When the Decay was first created, it fed on the fuel of the thousands of people who used their small conduits for evil. It made everyone’s darkest, most sinister thoughts the
only
thing they thought—and those who had conduits were also given extra strength and power. It has always been able to affect people regardless of their bloodline—Theron and I saw that firsthand in Abril. Normal conduits cannot affect someone not of their kingdom; the Decay is the exception to that rule. It’s the bridge between bloodlines, created during a time when everyone had conduits regardless of lineage or kingdom.

When Mather broke Angra’s staff, maybe Angra became Spring’s conduit, and the Decay became strong enough to infuse not only evil desires in people, but magic as well. The Decay, Angra, and Spring’s conduit could be one now, a morphed, twisted entity of limitless evil that breaks through everything we used to know about magic.

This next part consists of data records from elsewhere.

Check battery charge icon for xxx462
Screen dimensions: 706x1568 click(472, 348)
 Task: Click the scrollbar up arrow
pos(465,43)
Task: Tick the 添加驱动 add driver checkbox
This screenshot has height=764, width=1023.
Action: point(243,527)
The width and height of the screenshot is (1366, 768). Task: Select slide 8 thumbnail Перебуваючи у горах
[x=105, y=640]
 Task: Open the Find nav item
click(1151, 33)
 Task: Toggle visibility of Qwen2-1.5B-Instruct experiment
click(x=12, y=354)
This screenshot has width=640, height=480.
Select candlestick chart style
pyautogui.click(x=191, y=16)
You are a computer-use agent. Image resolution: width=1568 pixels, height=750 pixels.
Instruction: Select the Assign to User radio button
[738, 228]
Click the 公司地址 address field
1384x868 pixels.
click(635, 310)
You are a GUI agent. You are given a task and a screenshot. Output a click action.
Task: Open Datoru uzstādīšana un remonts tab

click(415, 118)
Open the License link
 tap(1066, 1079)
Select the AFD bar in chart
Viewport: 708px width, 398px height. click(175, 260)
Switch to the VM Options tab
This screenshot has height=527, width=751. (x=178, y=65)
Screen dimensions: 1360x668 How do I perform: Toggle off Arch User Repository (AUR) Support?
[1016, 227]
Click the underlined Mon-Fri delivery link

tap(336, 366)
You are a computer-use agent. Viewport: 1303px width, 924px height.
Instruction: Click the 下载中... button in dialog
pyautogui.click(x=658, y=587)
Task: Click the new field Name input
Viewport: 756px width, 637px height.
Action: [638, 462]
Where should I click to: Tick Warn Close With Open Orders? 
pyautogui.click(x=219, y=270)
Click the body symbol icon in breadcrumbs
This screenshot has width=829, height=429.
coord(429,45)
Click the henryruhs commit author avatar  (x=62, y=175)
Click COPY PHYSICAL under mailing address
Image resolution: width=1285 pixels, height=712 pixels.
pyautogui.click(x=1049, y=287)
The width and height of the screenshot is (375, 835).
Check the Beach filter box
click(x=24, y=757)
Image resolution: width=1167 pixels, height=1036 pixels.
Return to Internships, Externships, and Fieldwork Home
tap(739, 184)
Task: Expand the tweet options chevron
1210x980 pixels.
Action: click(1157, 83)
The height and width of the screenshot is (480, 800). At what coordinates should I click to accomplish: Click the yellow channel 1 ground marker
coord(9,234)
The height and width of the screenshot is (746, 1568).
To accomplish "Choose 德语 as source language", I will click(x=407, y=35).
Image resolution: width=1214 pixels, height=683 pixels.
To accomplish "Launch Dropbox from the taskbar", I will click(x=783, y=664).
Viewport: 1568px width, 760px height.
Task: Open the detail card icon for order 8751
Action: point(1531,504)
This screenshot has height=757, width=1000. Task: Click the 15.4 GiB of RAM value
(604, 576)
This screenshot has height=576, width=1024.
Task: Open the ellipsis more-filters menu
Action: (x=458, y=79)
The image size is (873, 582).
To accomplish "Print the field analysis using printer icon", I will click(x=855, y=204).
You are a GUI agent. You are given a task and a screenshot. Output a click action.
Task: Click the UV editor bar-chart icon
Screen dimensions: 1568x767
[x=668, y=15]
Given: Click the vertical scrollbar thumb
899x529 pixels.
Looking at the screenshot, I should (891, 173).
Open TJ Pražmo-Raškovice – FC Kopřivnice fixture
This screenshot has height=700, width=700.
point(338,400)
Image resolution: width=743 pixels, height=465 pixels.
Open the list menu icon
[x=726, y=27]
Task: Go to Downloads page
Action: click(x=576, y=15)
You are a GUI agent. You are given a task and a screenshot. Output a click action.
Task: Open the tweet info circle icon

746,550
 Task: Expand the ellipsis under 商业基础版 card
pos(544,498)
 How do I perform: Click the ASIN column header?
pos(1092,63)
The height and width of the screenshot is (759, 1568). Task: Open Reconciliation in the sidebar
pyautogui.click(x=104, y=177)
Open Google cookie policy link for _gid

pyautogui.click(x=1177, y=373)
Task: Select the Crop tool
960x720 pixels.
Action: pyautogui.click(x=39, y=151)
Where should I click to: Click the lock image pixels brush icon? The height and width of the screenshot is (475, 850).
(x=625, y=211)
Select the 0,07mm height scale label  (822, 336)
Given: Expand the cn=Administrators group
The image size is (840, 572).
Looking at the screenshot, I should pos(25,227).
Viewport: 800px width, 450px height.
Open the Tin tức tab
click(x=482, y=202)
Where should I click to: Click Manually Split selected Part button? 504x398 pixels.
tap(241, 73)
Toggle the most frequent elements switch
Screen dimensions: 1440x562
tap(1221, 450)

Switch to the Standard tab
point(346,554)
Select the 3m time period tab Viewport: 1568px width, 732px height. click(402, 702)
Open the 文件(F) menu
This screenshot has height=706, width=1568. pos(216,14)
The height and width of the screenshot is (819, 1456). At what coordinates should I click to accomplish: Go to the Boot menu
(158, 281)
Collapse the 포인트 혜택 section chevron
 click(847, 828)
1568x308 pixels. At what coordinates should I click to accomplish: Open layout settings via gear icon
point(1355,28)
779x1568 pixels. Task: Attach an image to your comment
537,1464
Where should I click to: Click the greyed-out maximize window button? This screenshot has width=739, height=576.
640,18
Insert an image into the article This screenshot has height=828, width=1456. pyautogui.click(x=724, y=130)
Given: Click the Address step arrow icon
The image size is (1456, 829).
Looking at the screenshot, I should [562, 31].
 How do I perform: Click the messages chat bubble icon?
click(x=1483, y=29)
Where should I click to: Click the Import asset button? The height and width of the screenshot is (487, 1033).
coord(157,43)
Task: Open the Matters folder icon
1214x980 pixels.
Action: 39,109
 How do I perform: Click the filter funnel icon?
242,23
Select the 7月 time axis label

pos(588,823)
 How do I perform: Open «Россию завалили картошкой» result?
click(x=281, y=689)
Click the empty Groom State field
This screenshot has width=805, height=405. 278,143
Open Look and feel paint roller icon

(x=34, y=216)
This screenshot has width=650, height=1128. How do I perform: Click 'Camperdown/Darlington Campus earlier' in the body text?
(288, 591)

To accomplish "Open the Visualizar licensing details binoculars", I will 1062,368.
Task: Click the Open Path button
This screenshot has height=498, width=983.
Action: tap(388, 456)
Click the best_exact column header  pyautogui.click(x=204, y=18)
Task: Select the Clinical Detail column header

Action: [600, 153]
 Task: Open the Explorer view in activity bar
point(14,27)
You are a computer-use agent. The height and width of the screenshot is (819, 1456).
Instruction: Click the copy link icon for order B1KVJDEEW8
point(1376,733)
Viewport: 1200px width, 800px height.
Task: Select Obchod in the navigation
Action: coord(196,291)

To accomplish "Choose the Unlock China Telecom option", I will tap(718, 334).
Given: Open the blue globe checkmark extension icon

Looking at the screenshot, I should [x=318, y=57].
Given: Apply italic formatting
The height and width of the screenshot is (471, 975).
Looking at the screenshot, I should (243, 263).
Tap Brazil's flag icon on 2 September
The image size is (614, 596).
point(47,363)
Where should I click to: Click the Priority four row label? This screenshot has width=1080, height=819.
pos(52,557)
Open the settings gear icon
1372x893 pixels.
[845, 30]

Which forms the terrifying question . . .

If Angra is alive, where is he?
Or after centuries of feeding off Angra, did the Decay finally become strong enough to infect whomever it pleases?

A heavy weight settles in me. I can’t save Ceridwen and Lekan, not now, not here, because I can only use my magic
to affect Winterians. So I just watch in helpless horror as Raelyn pauses over Ceridwen, her head tipping back and forth as she surveys the princess of Summer at her feet.